But the companies are not celebrating.
Automakers importing vehicles into the U.S. from Japan now
face a 15% levy, according to terms of the deal outlined on
Tuesday by U.S. President Donald Trump, down from 27.5%.
GM shares rallied 9% and Stellantis ( STLA ) rose 12%, as market
watchers said they anticipated further agreements could reduce
other trade barriers that have hurt the companies' profits.
Ford shares rose about 2%. The automaker is less exposed to
tariffs because it produces more of its U.S.-sold vehicles
domestically.
On Wednesday, the European Union and United States were nearing
a trade deal that would also set a 15% tariff on European
imports.
GM, Ford and Stellantis ( STLA ) have been paying up to 25% on
vehicles imported from Mexico or Canada, depending on how much
U.S. content is in the vehicles. The companies are concerned
they could soon be paying higher tariffs on vehicles assembled
in Mexico or Canada than on vehicles with significantly less
U.S. content made in Japan or the United Kingdom.
Some lobbyists also expressed alarm that if South Korea
strikes a similar deal with the U.S., it could become a low-cost
market to assemble cars and trucks.
"They could be the new Mexico," one lobbyist told Reuters.
The American Automotive Policy Council, which represents the
Detroit Three, criticized the deal, saying it creates an easier
path for Japanese imports than for some cars built in North
America.
Even before Tuesday's deal, Detroit automotive executives
raised concerns that Trump's trade policy could end up giving an
edge to foreign automakers who do not invest as heavily in U.S.
manufacturing.
"This is a bonanza for our import competitors," Ford CEO Jim
Farley said in February, when Trump initially proposed levies on
Mexico and Canada, but not on major automotive centers such as
South Korea.
The Japan trade announcement came the same day General Motors ( GM )
said tariff costs knocked $1.1 billion from its bottom line,
hurt by a battery of levies including 25% taxes on imports from
Canada and Mexico, and 50% on steel and aluminum imports.
Industry consultant and former GM executive Warren Browne
said the Japan deal "put all vehicles produced in Mexico and
Canada by the Detroit Three at a disadvantage" because they face
higher levies than Toyota ( TM ) vehicles shipped in from Japan, for
example. That could allow the foreign brands to undercut U.S.
car companies on price.
Toyota ( TM ), Subaru and Mazda ( MZDAF ) are
among the most reliant companies on Japan-produced vehicles for
their U.S. sales, and stand to benefit most from the lower
tariffs, according to business-analytics firm GlobalData. Toyota ( TM )
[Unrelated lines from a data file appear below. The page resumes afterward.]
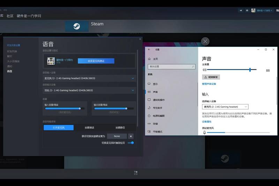Screen dimensions: 279x186
Task: Click the Steam announcements megaphone icon
Action: (241, 10)
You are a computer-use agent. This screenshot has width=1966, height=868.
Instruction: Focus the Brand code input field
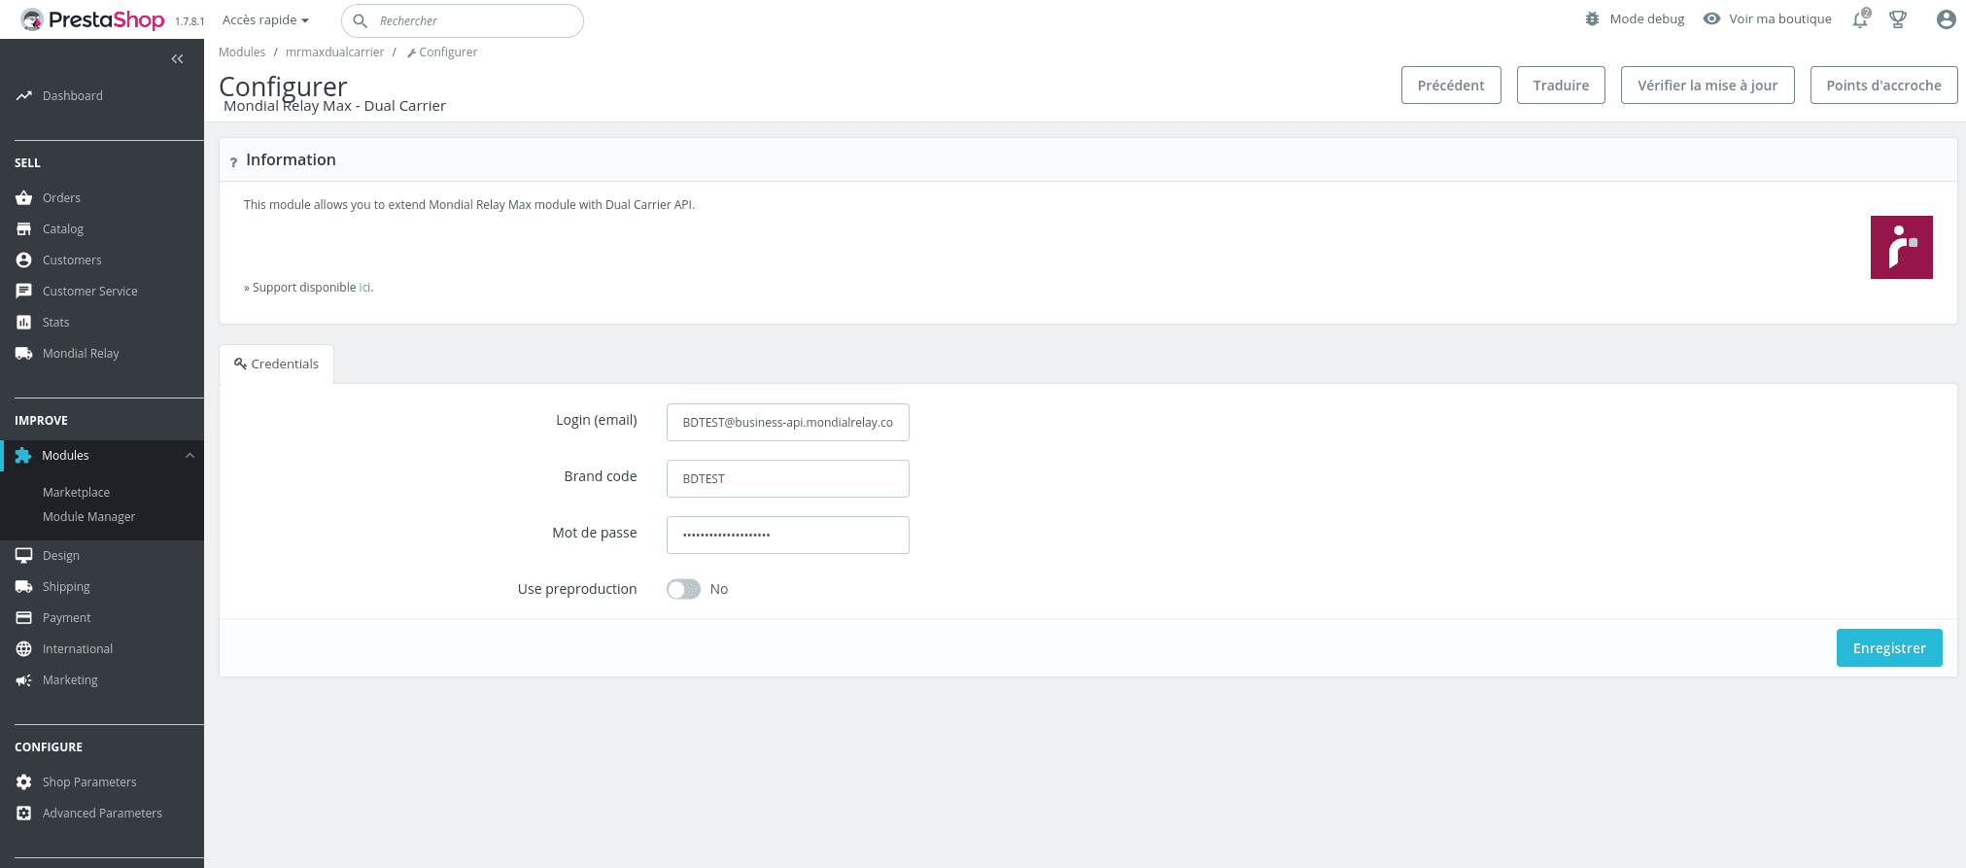coord(787,479)
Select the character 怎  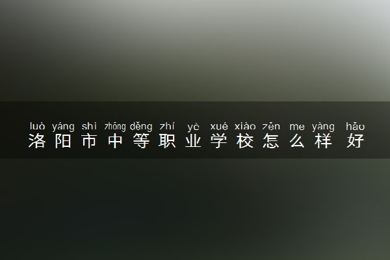click(x=271, y=141)
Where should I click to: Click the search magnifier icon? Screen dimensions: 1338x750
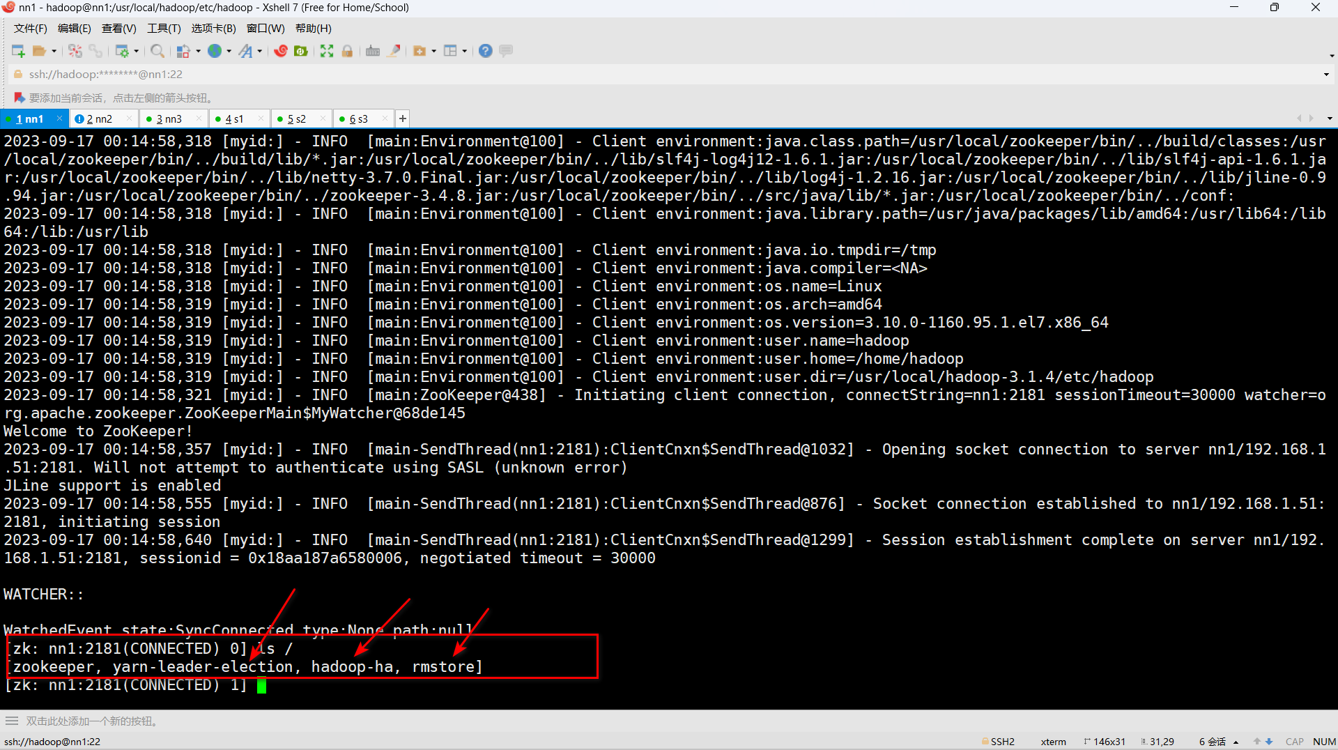click(x=157, y=51)
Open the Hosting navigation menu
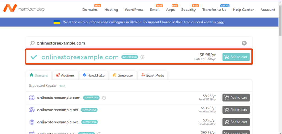The image size is (282, 134). 111,10
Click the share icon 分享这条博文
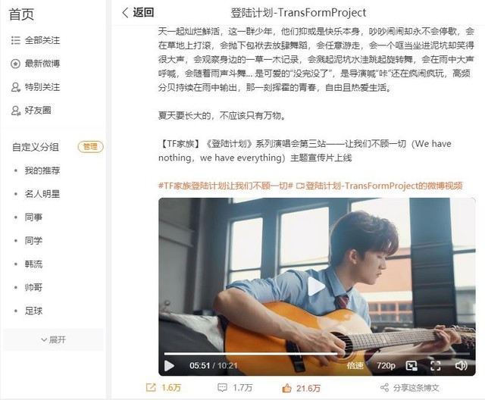The height and width of the screenshot is (400, 485). (x=384, y=388)
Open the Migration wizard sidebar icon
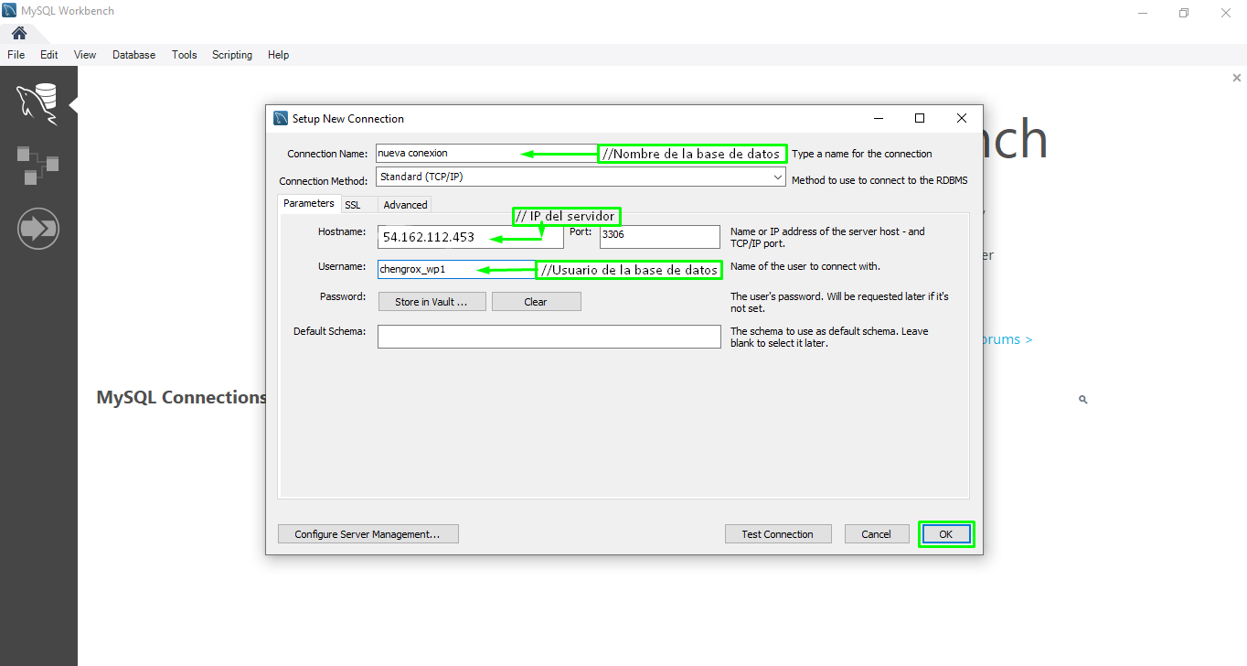Image resolution: width=1247 pixels, height=666 pixels. tap(37, 228)
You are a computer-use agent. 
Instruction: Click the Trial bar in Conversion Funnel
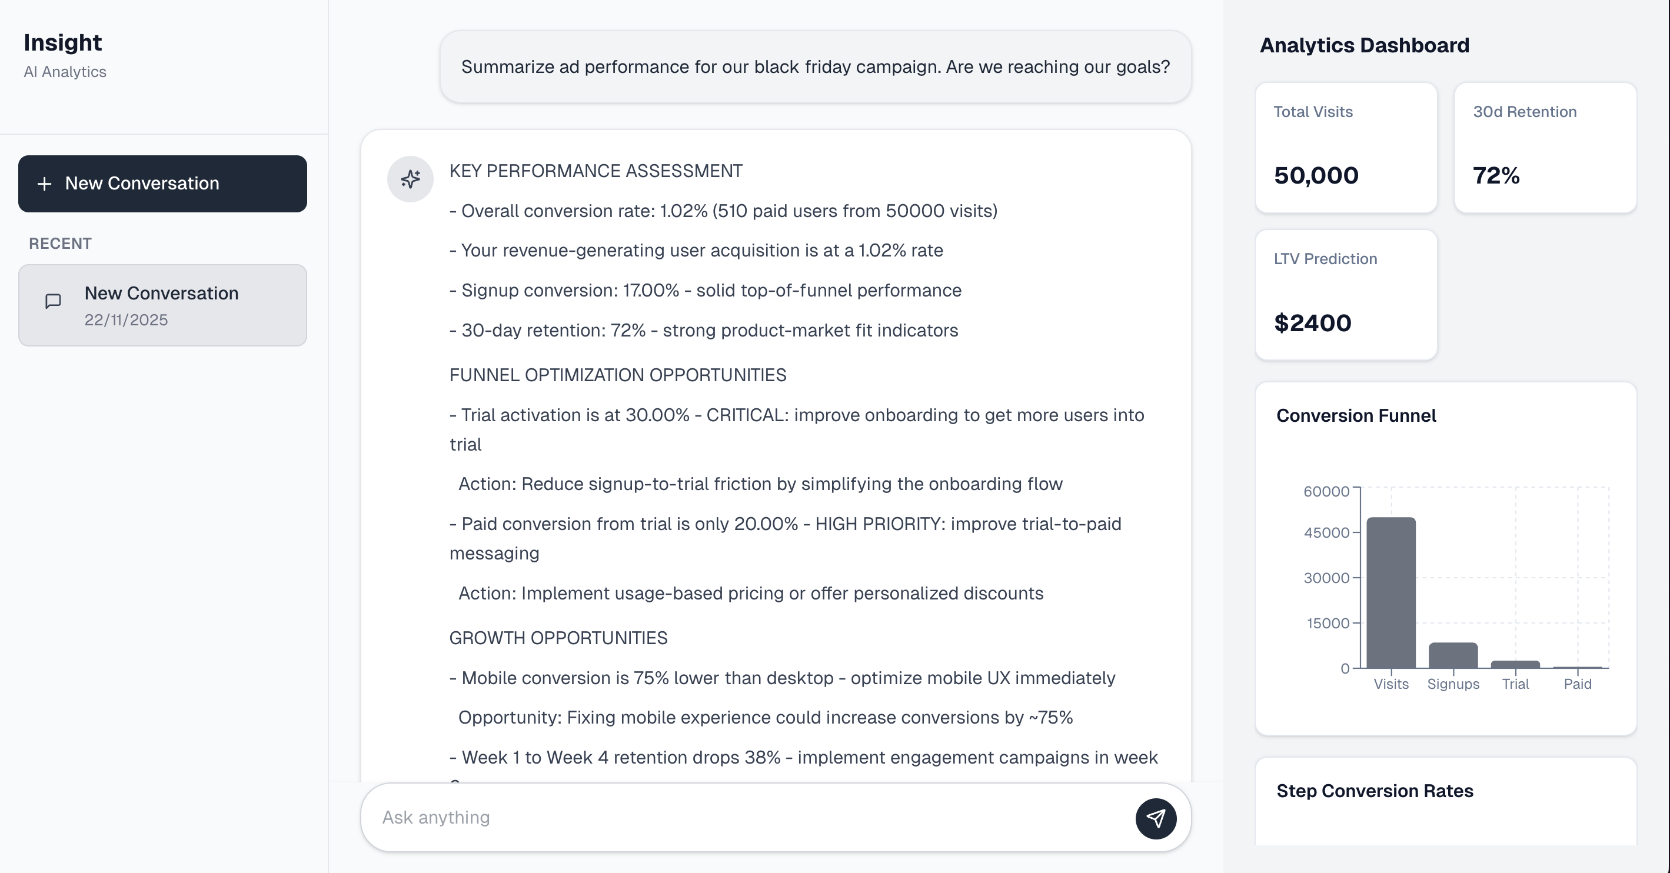[1515, 664]
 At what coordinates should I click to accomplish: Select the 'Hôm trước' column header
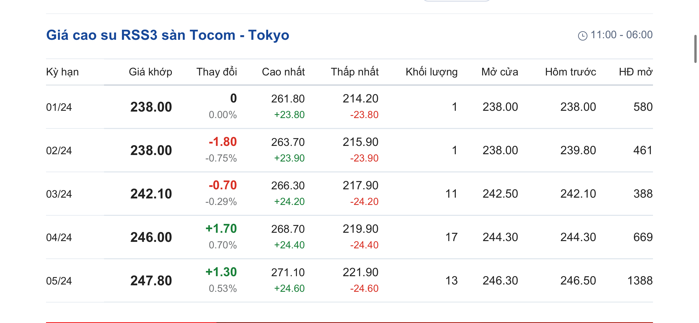coord(570,72)
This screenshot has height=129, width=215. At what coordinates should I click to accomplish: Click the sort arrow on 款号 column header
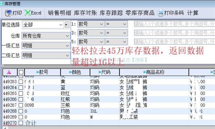[x=37, y=72]
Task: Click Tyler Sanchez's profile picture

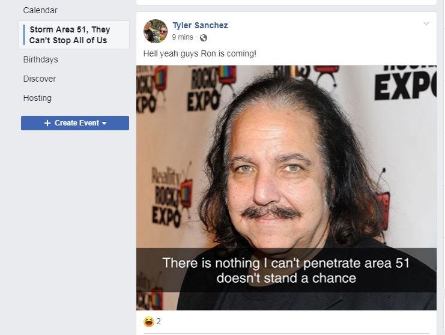Action: pos(156,31)
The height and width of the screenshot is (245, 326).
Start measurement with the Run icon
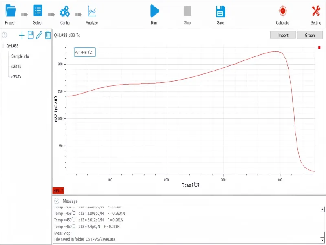[154, 10]
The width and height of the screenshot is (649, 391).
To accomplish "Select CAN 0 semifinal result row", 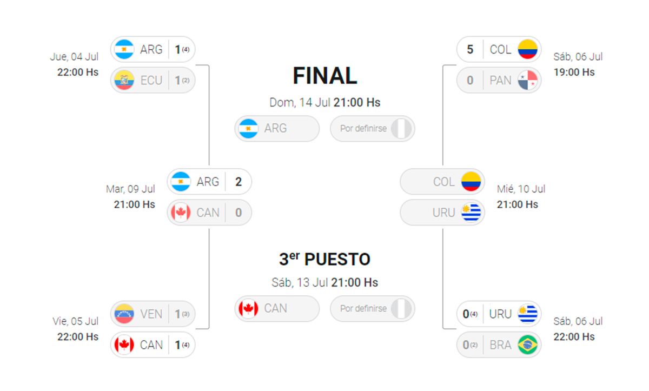I will pos(209,213).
imported roughly 500,000 vehicles from Japan last year.
Japanese automotive stocks soared after the trade deal
announcement.
Autos Drive America, which represents those Japanese
automakers along with other foreign car companies operating in
the United States, on Wednesday praised the trade deal, saying
it would lead to further factory investment in the U.S.
The deal is good news for Wade Kawasaki, executive chairman
of the Wheel Group, a collection of aftermarket wheel, tire and
accessory companies based in California. Kawasaki said the group
has been trying to break into some aspects of the Japanese
market, and the lessening levies will help with that.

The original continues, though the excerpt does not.